- [REQUIRED WORK]: Within the records, find every line that includes the word "agent" and copy it.

- [RECORDS SHOWN]:
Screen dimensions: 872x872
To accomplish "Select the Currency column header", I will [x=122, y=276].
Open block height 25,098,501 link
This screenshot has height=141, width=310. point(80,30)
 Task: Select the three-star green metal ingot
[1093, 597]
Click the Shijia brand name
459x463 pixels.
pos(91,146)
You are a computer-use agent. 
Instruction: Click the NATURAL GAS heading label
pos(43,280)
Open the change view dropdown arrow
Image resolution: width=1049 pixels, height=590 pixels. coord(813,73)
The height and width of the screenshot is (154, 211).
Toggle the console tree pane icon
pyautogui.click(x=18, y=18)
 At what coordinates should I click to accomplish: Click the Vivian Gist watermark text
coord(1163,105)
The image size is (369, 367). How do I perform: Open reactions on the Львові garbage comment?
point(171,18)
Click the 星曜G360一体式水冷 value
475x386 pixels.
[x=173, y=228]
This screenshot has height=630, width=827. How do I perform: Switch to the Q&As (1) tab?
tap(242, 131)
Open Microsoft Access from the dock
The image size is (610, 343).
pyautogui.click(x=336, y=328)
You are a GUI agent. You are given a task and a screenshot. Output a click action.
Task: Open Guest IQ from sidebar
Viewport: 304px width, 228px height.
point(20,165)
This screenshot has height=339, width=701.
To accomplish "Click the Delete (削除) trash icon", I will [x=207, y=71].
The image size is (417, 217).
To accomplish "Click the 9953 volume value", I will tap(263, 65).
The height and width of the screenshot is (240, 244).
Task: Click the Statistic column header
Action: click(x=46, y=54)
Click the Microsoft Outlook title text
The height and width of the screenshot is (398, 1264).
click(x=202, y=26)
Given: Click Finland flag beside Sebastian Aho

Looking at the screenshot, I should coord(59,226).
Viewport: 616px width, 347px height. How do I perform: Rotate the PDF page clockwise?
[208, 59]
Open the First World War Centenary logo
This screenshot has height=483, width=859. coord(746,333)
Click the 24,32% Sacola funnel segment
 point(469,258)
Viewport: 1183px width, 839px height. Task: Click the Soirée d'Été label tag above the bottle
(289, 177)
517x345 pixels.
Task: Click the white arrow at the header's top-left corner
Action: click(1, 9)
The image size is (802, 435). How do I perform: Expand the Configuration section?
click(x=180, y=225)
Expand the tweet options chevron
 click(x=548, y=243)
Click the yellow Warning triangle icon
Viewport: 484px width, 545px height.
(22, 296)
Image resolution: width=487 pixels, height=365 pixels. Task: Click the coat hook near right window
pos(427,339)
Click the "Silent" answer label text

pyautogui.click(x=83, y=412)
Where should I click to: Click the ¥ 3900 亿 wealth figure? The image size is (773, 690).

- [WRITTEN REPLY]:
You are a computer-use agent. 
You are a GUI agent. You are given a task and a screenshot. Output a click action.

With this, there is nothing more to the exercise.